Identification of Calcium‐Activated Potassium Channels in Cultured Equine Sweat Gland Epithelial Cells

SUMMARY The patch‐clamp recording technique was used to examine the properties of the K + channels in cultured equine sweat gland epithelial cells. With symmetric K + solutions (140 mM), a single population of K + channels was identified with a slope conductance of 187 pS and a reversal potential of around 0 mV. The channel was selective for K + over Na + . Channel activity was increased by membrane depolarization. A 10‐fold increase in [Ca 2+ ] i produced an approximate 60 mV negative shift in the open state probability ( P open )‐voltage curve.
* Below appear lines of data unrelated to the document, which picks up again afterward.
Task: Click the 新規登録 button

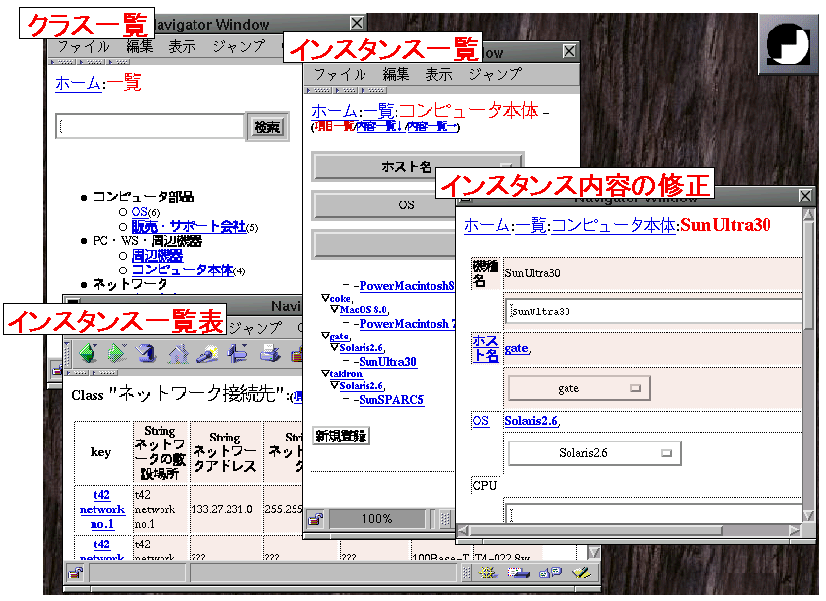Action: click(341, 435)
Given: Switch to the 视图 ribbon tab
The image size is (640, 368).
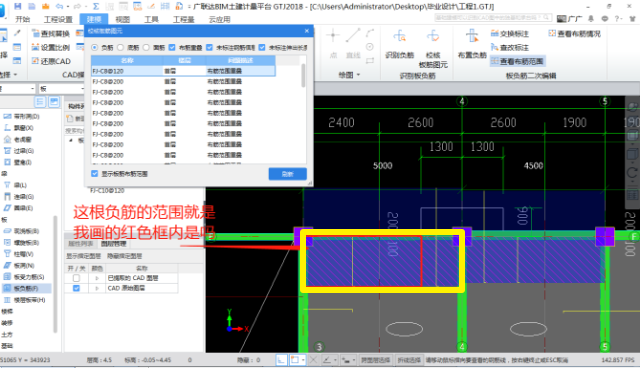Looking at the screenshot, I should coord(122,19).

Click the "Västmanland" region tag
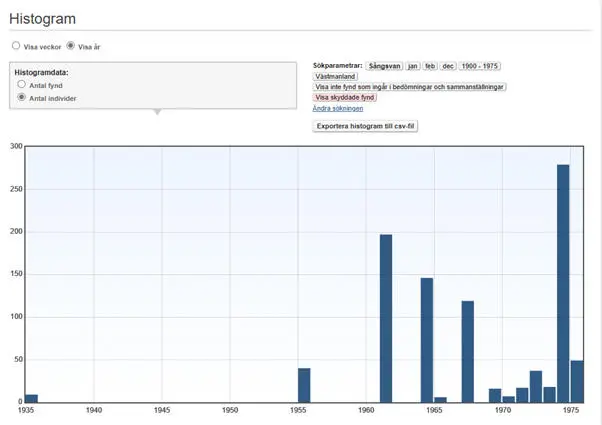tap(336, 76)
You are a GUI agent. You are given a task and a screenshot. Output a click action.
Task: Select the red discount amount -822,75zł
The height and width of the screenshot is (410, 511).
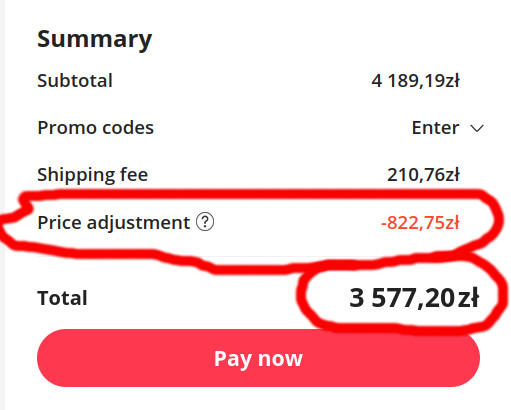[420, 223]
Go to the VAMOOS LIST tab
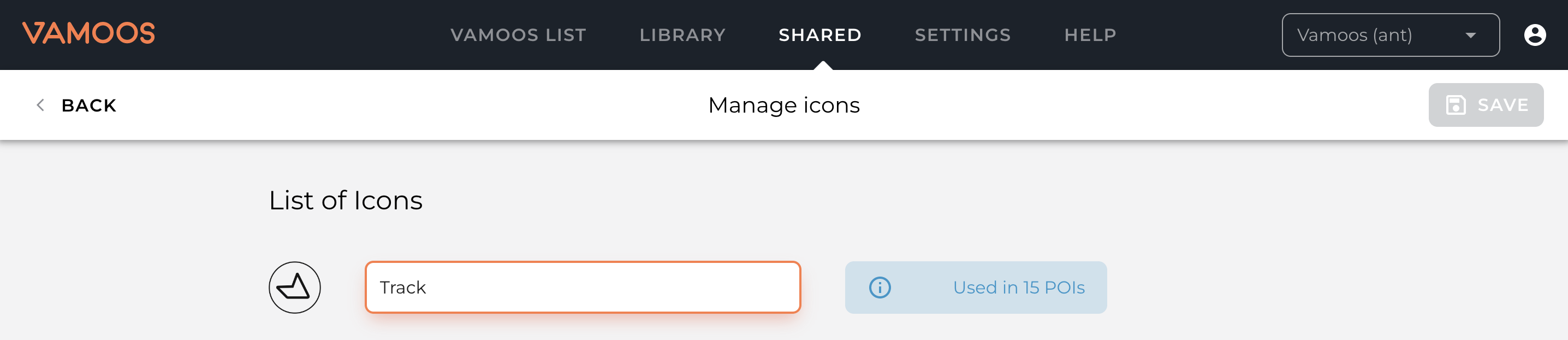 click(x=518, y=35)
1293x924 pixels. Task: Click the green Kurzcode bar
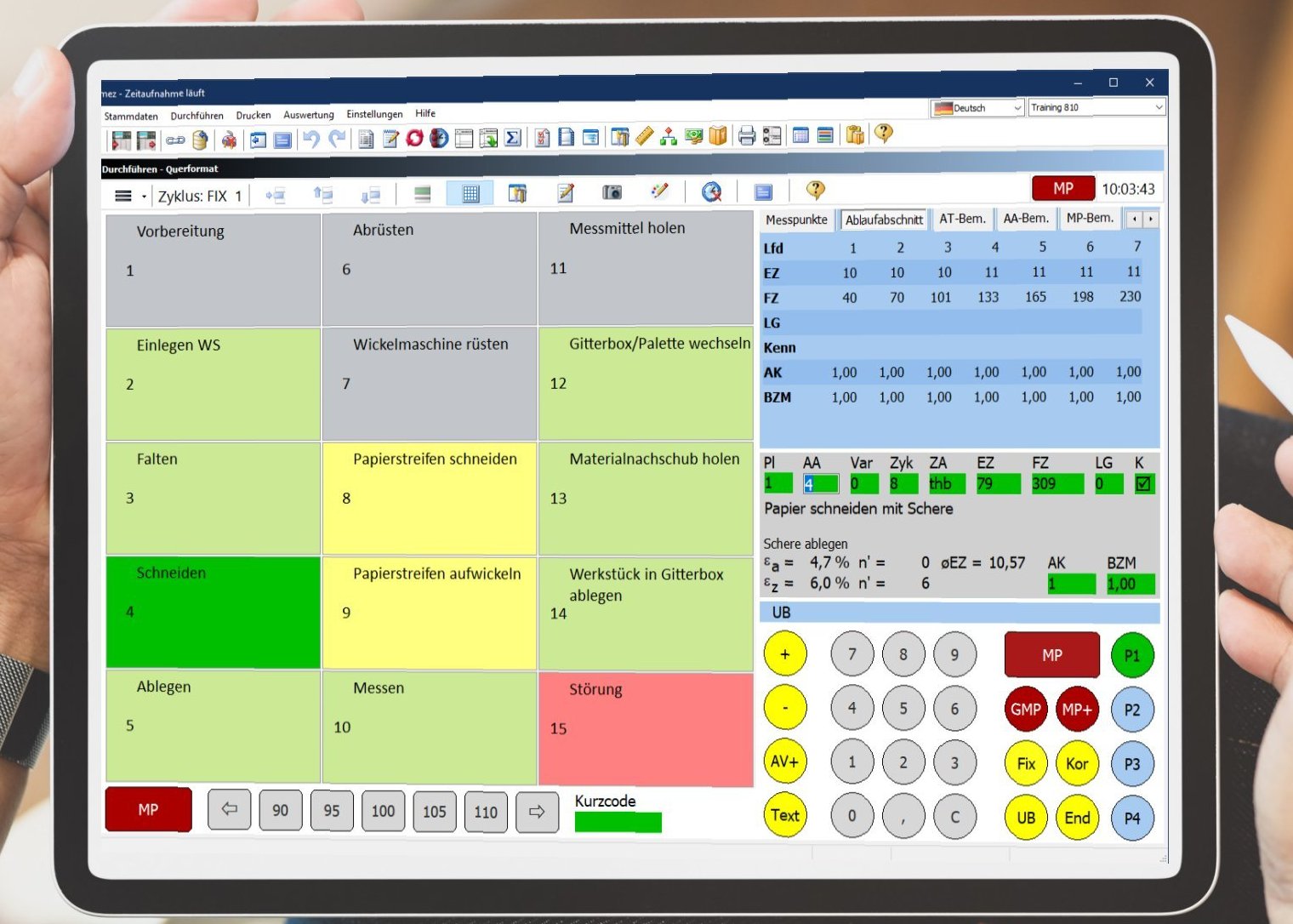(618, 823)
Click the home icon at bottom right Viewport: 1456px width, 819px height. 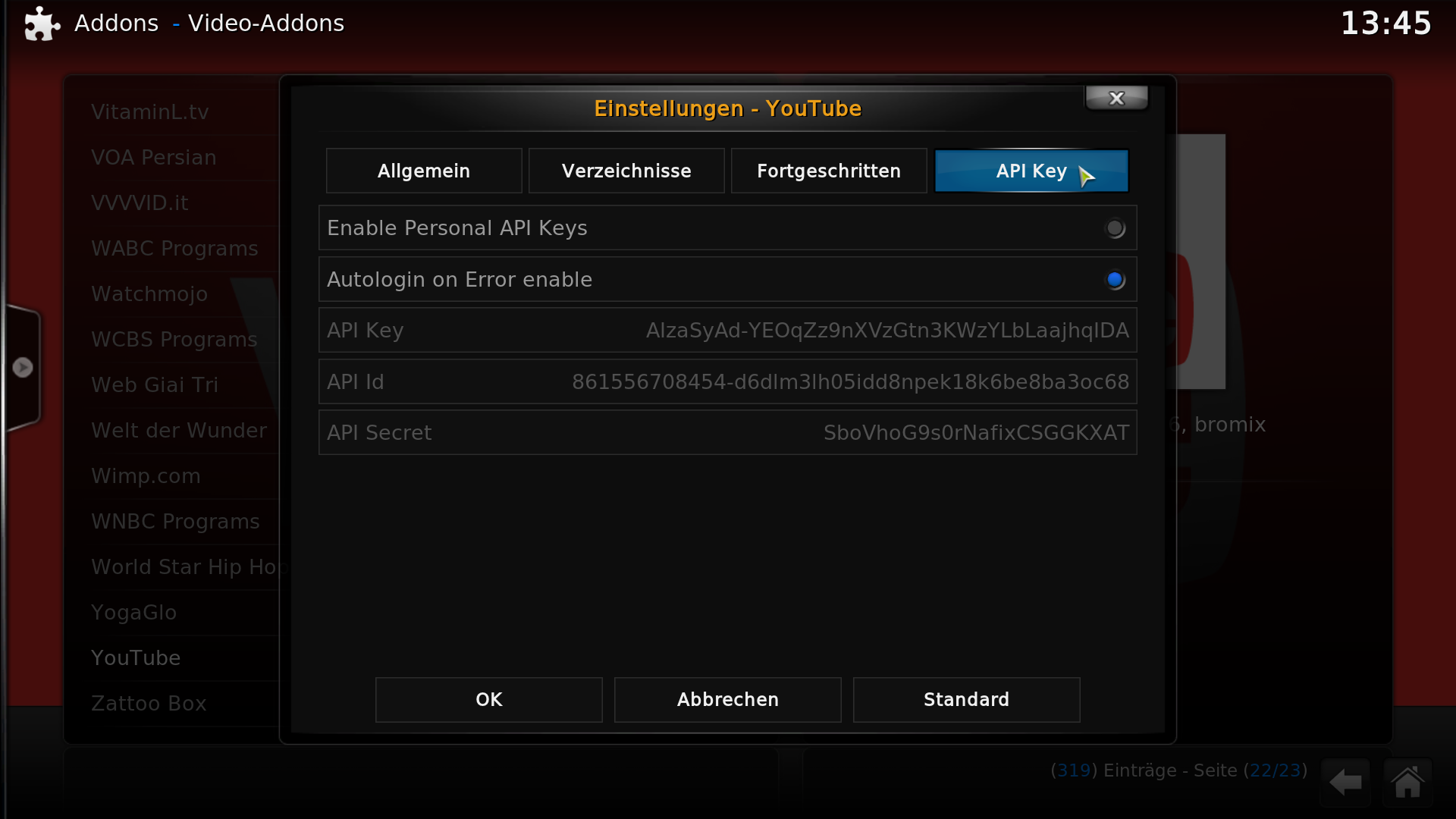pyautogui.click(x=1408, y=782)
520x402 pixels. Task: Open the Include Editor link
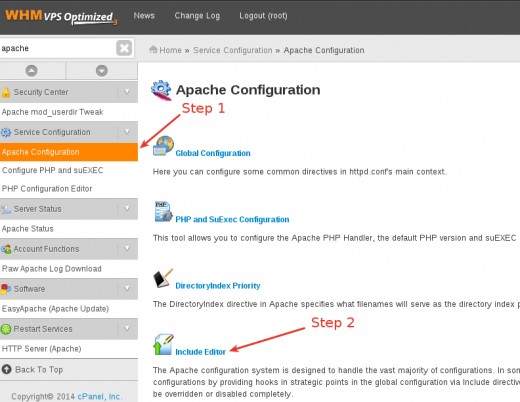(200, 352)
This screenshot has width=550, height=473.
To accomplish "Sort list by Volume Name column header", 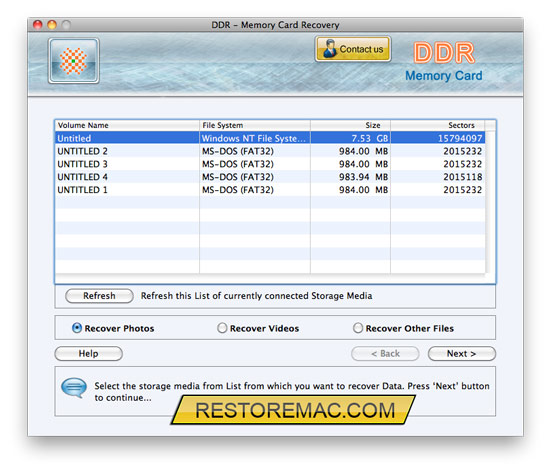I will click(x=127, y=125).
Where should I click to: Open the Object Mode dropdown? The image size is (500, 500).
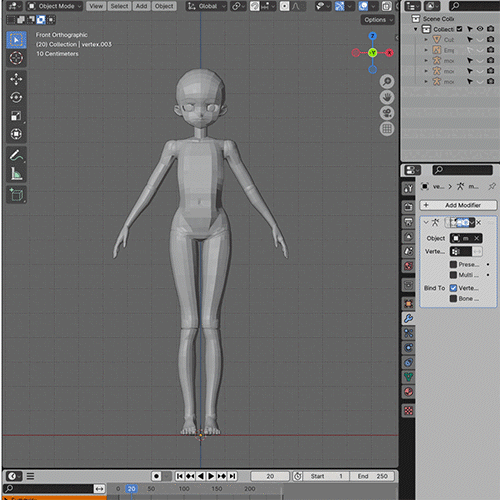tap(55, 6)
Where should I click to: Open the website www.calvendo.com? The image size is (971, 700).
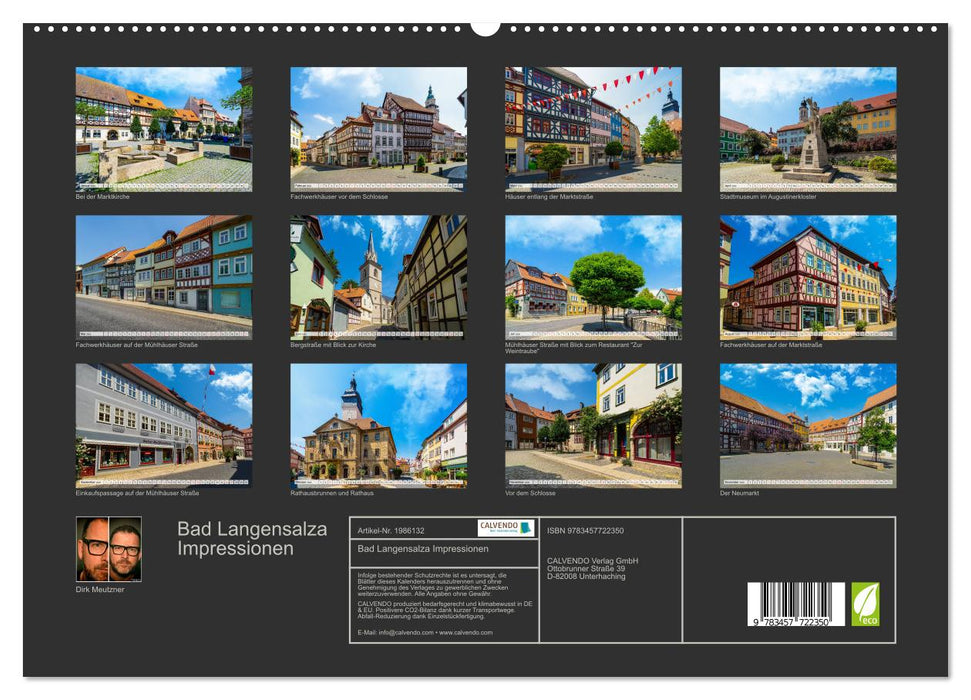pyautogui.click(x=465, y=632)
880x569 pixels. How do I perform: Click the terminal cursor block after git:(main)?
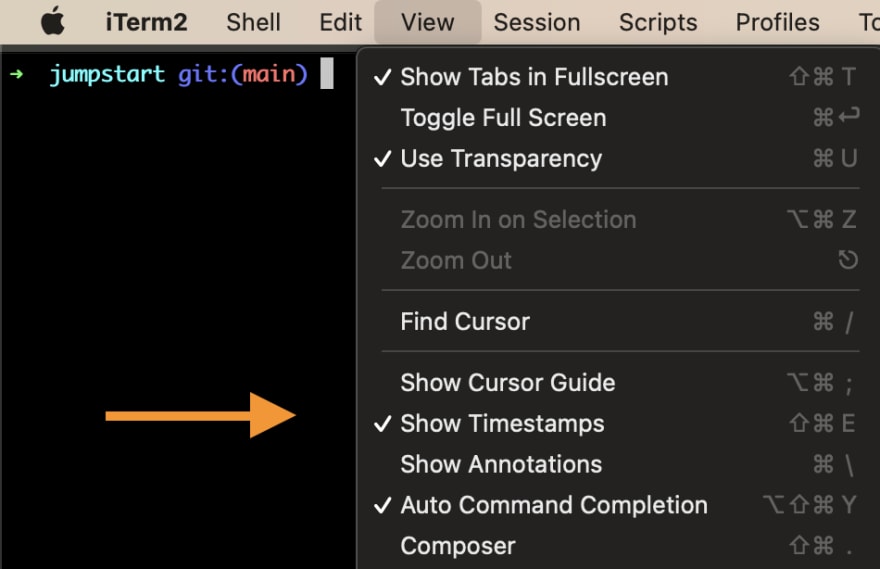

Externally applied tetraethylammonium ions (TEA + ) caused a rapid and flickery block of the channel and reduced the unitary current amplitude. TEA + bound to the blocking site with stoichiometry of 1:1 and with a dissociation constant ( K d ) of 186 ± 27 μM at +40 mV. A weak voltage dependence of K d was observed. Iberiotoxin (100 nM) reduced P open but had no effect on single‐channel conductance. Neither glibenclamide (10 μM) nor intracellular adenosine 5′‐triphosphate (ATP, 1 mM) altered channel activity. In addition, ATP, when applied extracellularly, transiently activated the channel by increasing P open . Channel activity was low around the resting membrane potential in the intact epithelia, indicating that these channels might not contribute to the resting K + conductance. However, the channel could be activated in a regulated manner. The K + channels may play a role in transepithelial fluid secretion in sweat gland.